Try it | Look through the entries below and extract exactly the lines from the one containing "PRICING (93, 2100)" through the one containing "888-359-955 (515, 2137)", ends included.

Information supplied |
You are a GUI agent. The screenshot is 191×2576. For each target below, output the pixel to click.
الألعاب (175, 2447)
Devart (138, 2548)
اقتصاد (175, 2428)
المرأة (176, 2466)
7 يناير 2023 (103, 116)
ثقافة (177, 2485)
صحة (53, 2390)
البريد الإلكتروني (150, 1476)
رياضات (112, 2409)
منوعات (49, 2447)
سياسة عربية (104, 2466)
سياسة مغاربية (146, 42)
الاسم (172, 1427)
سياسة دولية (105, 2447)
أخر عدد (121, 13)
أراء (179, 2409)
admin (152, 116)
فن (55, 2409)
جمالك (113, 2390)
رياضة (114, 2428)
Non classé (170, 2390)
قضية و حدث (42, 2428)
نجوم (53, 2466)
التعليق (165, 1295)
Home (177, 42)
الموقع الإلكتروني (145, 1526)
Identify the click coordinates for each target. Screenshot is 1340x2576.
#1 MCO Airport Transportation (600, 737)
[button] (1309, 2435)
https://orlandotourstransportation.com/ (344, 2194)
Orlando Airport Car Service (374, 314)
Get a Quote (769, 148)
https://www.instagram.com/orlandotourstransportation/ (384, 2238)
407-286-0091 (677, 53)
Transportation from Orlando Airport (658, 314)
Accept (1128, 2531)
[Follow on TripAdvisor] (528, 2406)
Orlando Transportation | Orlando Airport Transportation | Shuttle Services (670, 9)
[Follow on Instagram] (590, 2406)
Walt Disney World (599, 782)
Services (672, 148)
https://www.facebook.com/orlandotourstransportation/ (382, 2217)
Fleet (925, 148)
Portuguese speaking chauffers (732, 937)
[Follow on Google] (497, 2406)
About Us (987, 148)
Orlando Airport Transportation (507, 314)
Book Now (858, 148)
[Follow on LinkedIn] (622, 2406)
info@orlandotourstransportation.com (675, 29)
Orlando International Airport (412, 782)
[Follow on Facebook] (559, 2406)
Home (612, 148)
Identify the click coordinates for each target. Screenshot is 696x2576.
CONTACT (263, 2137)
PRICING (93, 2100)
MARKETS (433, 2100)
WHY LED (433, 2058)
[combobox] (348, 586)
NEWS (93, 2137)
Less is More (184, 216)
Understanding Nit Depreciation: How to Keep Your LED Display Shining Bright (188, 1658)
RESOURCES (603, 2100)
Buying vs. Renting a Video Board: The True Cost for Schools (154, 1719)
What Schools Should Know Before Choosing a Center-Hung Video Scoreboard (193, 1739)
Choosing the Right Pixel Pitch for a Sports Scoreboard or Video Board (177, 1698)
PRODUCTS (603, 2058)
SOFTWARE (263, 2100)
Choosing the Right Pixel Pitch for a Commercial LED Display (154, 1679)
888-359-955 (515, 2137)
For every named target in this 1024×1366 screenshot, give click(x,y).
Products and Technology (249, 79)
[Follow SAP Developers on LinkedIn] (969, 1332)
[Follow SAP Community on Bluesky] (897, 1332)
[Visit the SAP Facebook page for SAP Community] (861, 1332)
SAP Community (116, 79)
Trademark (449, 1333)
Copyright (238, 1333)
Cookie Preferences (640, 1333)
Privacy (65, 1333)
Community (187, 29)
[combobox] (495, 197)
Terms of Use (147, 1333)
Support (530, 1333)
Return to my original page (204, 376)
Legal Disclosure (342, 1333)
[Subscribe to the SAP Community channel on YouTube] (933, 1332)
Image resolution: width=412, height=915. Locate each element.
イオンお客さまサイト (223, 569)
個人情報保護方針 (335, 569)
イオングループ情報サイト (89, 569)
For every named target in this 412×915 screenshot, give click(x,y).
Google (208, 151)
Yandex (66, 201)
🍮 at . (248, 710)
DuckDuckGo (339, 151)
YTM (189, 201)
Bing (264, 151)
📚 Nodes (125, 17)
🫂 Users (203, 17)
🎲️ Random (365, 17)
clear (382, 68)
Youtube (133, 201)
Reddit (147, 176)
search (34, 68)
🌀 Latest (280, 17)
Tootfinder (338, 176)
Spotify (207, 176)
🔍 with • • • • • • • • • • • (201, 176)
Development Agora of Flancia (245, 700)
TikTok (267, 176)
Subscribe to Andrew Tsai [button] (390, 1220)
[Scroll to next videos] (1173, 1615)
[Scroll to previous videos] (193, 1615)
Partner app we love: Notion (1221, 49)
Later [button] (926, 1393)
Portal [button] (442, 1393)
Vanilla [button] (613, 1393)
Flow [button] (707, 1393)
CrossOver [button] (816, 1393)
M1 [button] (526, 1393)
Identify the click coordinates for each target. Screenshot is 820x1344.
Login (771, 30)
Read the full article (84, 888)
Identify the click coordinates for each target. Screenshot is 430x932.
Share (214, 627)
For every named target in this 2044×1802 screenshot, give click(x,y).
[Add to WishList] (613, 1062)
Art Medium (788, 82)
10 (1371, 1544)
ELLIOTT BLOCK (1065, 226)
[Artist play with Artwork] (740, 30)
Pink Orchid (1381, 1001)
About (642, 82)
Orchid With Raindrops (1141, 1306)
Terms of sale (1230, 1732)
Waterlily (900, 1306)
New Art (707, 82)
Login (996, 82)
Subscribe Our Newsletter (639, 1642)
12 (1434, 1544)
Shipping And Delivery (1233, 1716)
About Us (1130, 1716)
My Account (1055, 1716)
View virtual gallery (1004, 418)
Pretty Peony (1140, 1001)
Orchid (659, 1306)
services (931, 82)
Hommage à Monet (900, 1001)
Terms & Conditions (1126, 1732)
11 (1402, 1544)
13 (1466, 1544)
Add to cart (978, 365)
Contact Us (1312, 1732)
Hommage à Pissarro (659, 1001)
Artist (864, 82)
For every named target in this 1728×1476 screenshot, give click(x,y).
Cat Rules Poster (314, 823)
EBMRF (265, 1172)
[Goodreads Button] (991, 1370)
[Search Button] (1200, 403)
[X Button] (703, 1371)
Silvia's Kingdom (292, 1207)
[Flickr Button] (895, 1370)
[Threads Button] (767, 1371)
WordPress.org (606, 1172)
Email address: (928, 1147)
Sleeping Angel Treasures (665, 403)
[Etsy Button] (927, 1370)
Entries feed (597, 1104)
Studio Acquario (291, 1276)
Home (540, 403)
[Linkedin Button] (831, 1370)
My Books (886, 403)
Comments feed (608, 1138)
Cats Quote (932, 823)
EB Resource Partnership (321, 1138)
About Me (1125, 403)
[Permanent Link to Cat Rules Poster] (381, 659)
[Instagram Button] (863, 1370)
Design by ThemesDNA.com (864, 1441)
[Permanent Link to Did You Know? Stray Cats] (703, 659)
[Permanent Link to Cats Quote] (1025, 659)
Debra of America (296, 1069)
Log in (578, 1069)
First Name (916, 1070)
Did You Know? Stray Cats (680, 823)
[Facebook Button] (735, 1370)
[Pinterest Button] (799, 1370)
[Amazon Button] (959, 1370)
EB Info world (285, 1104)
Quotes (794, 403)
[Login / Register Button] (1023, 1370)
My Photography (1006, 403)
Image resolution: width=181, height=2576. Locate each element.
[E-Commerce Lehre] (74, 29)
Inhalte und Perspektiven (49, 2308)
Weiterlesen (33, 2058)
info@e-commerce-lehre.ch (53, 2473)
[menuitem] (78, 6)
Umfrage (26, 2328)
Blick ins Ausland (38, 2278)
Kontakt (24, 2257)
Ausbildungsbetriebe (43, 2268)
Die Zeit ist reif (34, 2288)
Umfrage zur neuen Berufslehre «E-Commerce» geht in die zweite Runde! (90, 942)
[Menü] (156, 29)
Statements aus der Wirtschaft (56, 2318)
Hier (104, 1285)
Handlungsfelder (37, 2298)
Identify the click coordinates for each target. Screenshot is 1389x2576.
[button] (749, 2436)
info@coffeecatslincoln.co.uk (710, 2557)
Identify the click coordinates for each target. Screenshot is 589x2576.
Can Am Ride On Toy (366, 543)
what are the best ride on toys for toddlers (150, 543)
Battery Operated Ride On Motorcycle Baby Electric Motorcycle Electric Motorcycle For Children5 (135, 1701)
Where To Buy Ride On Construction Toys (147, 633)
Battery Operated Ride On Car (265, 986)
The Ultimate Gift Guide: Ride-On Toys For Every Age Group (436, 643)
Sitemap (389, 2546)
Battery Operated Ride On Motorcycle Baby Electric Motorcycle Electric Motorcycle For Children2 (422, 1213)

Answer area |
PRICING (93, 2100)
MARKETS (433, 2100)
WHY LED (433, 2058)
[combobox] (348, 586)
NEWS (93, 2137)
Less is More (184, 216)
Understanding Nit Depreciation: How to Keep Your LED Display Shining Bright (188, 1658)
RESOURCES (603, 2100)
Buying vs. Renting a Video Board: The True Cost for Schools (154, 1719)
What Schools Should Know Before Choosing a Center-Hung Video Scoreboard (193, 1739)
Choosing the Right Pixel Pitch for a Sports Scoreboard or Video Board (177, 1698)
PRODUCTS (603, 2058)
SOFTWARE (263, 2100)
Choosing the Right Pixel Pitch for a Commercial LED Display (154, 1679)
888-359-955 (515, 2137)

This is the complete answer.